Jim McCabe, divisional director on American Equities for Capel Cure Sharp, agrees technology is a major destination for investors' money. However, while strong growth across the sector has thrown cyclical models out of kilter there are still ways to pick out stocks which will survive.
McCabe says: "You don't just look at a company's growth but how fast the growth is accelerating. If you can see it will turn revenue growth into bottom-line earnings in under three years, it may be worth pursuing."
McCabe feels there is plenty more life in the sector as firms like Ford realise they must develop e-commerce models. "The well-placed smaller caps are going to be big winners as old economy firms seek their advice," he adds.
Companies like internet strategists Sapient, which joined the S&P500 on 5 May, Commerce One and business to business specialists Ariba should benefit as the demand for consultancy grows. Foreign & Colonial is bearish on tech stocks in the small cap sector, believing they are vastly overvalued. This is a stance the firm has held for five years and despite missing out on the phenomenal surge of the tech sector in 1999, the portfolio will remain underweight in the sector for the foreseeable future.
Glen says: "Unfortunately we were wrong about the tech sector before. However, we have been up about 5% in the last two months while tech funds have lost on average 20-30% and other smaller company funds are down about 12%."
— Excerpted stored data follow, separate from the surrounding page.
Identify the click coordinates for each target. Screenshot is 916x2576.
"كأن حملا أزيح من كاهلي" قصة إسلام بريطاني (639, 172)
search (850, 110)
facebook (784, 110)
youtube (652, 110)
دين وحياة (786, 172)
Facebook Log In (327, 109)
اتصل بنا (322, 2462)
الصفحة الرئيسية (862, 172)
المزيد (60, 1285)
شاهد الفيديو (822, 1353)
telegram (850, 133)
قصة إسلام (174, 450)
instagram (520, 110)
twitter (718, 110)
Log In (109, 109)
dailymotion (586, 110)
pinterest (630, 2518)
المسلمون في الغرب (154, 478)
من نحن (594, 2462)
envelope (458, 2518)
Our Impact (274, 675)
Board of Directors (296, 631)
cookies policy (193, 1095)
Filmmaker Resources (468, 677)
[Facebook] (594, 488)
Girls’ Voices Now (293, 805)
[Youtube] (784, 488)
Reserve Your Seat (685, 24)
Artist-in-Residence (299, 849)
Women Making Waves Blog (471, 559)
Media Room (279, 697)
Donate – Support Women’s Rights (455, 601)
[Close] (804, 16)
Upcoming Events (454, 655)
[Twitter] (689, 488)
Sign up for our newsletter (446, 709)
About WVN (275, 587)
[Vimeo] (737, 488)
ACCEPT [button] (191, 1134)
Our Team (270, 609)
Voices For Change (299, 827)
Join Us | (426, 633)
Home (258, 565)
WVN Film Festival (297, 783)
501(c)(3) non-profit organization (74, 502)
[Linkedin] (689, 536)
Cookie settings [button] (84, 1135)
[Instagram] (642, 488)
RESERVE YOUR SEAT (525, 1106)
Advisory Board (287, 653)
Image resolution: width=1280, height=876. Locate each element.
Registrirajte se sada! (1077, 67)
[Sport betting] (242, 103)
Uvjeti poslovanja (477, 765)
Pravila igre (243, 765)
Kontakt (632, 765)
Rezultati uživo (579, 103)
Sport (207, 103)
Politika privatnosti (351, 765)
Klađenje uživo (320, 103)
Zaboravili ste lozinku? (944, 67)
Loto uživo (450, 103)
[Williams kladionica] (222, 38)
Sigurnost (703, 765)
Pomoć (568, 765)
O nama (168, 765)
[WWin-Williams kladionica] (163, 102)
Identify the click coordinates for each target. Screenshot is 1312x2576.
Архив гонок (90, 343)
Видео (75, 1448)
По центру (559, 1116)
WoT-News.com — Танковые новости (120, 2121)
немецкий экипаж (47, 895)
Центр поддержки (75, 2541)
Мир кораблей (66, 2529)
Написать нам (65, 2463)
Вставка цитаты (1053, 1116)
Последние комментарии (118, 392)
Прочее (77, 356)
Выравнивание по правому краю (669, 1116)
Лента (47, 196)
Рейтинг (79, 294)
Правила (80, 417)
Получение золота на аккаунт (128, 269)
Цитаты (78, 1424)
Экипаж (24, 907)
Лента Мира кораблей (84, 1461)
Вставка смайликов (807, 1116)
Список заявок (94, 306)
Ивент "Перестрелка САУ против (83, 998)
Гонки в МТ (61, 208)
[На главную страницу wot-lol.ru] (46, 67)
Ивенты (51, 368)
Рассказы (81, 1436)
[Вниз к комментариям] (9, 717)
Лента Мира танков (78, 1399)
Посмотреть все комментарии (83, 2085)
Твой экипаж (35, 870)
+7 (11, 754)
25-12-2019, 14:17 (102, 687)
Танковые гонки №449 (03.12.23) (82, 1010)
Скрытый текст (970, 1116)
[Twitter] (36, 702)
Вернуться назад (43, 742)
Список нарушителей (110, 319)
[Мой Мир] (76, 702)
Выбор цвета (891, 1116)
Glen's portfolio holds lot of service industries and media stocks, but emphasises these are very much stock specific plays. He favours businesses which are relatively non-cyclical with high operating liquidity and low capitalisation.
Companies like Lamar Advertising, CH Robinson and Infinity Broadcasting have a strong controlling position in their respective markets, which endows them with price flexibility. For example, the US has a fixed number of billboard sites. Lamar Advertising has been acquiring rival companies over the past two decades and is in a dominant position, he says.
McCabe feels the market will continue its volatile pattern but bottom out soon. Meanwhile Glen feels volatility will continue as US interest rates rise.